In a thorough audit of practice in the U.S.A., Ramji-Nogales et al. (2007) concluded that these decisions amount to a sort of “refugee roulette”. Because there is no feedback from those returned to their country of origin, judges cannot learn truth from prior experience. They can only learn how they managed the decision-making process before. Inevitably, we believe, this includes learning how they had previously managed the emotional aspect of such uncertainty - and this repetition, in itself, may simply lead to a false sense of certainty.

The other frequent factor in asylum decision-making is the knowledge that some of the people before the decision maker are likely to be using systems of humanitarian protection deceitfully. Without going into the structural and political reasons why this might be so, the fact remains that some people do exaggerate accounts that would not qualify for state protection, in order to gain entry to countries. Continually having to consider whether or not one is being told lies is likely to test the most liberal of assessors and can also lead some judges to become ‘hardened’ by their experience.
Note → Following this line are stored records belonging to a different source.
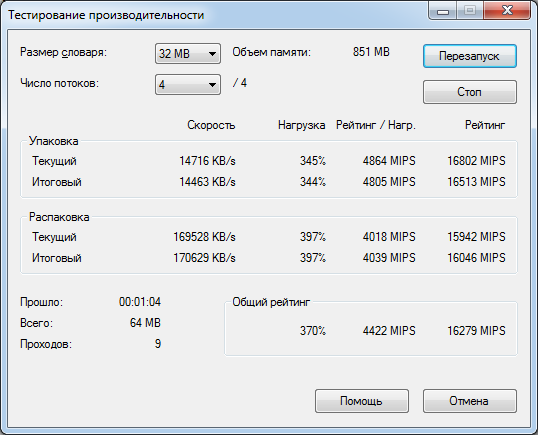Click the memory usage 851 MB value
Screen dimensions: 538x435
tap(371, 52)
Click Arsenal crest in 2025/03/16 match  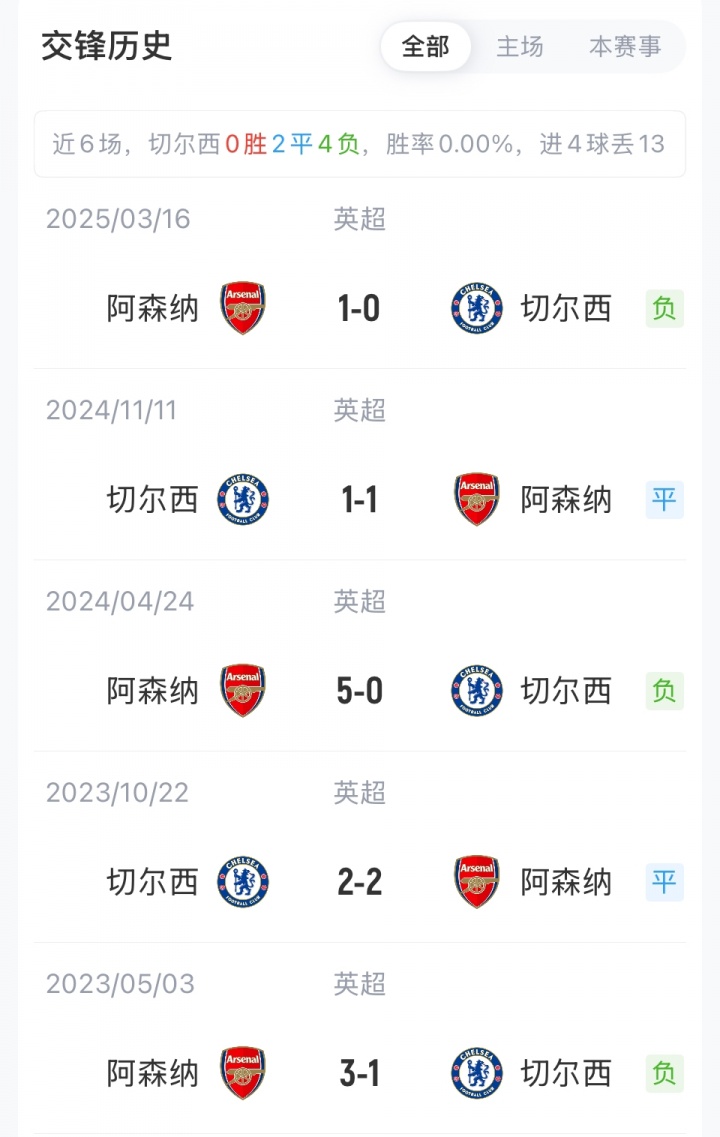pos(243,308)
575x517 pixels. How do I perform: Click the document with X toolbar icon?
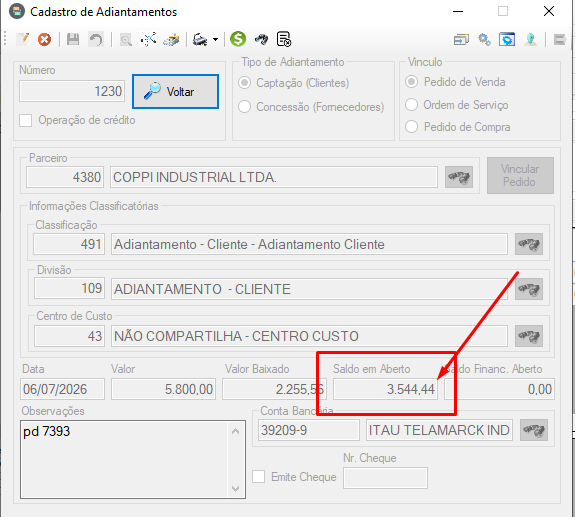click(x=284, y=39)
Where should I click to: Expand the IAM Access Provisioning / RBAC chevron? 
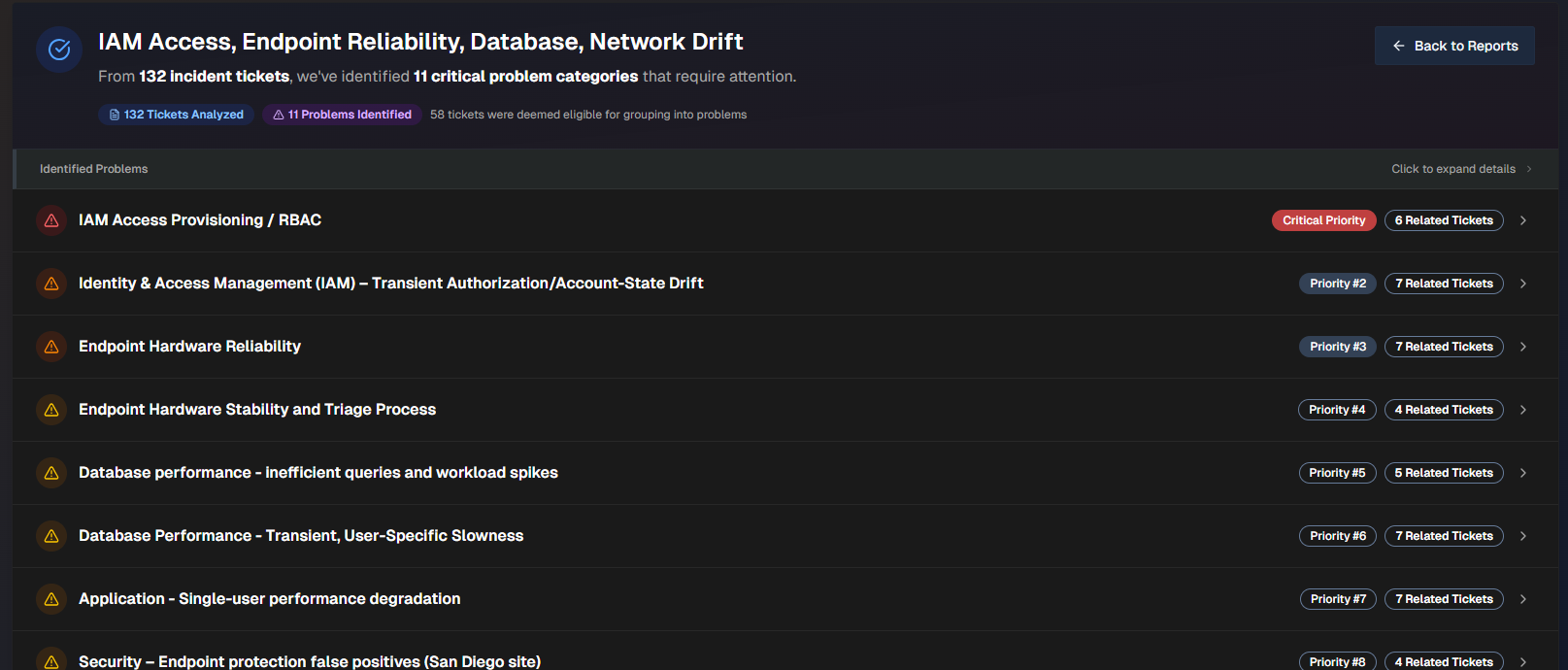(x=1523, y=220)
Maroney (2011) sets out an alternative approach, a model of ‘emotional regulation’, drawing on psychological research and parallels from the training of doctors (who also have to make important decisions in the face of gruesome realities). It is argued that rather than asking judges to “put emotion aside” and adopt a state of judicial dispassion, they should be prepared to acknowledge and manage the emotions that they cannot help but feel. Such a model could be integrated into training programmes, without making any judgment about those participating. Mental health professionals need to be prepared to encourage and support any initiatives in this direction.

Conclusions

In this chapter, we have set out to present some of the existing evidence concerning the handling of claims for protection made by asylum seekers. As demonstrated in the U.S. by Ramji-Nogales et al. (2007), this process can amount to no more than “refugee roulette”. These uncertainties can place tremendous pressure on asylum seekers, their representatives, health professionals and on those responsible for making what might be life or death decisions. We argue that as health professionals, we have an essential duty to inform decision-makers about more than the health or otherwise of an individual in a typical medico-legal report. We must also be able and prepared to describe the breadth of relevant psychological literature that pertains to the generality of reasons for acceptance or refusal of asylum-seekers. If possible, we should seek to add to this body of scientific evidence. Only in this way will there be growth of better-informed standards for justice for all those seeking asylum and safety in a new country.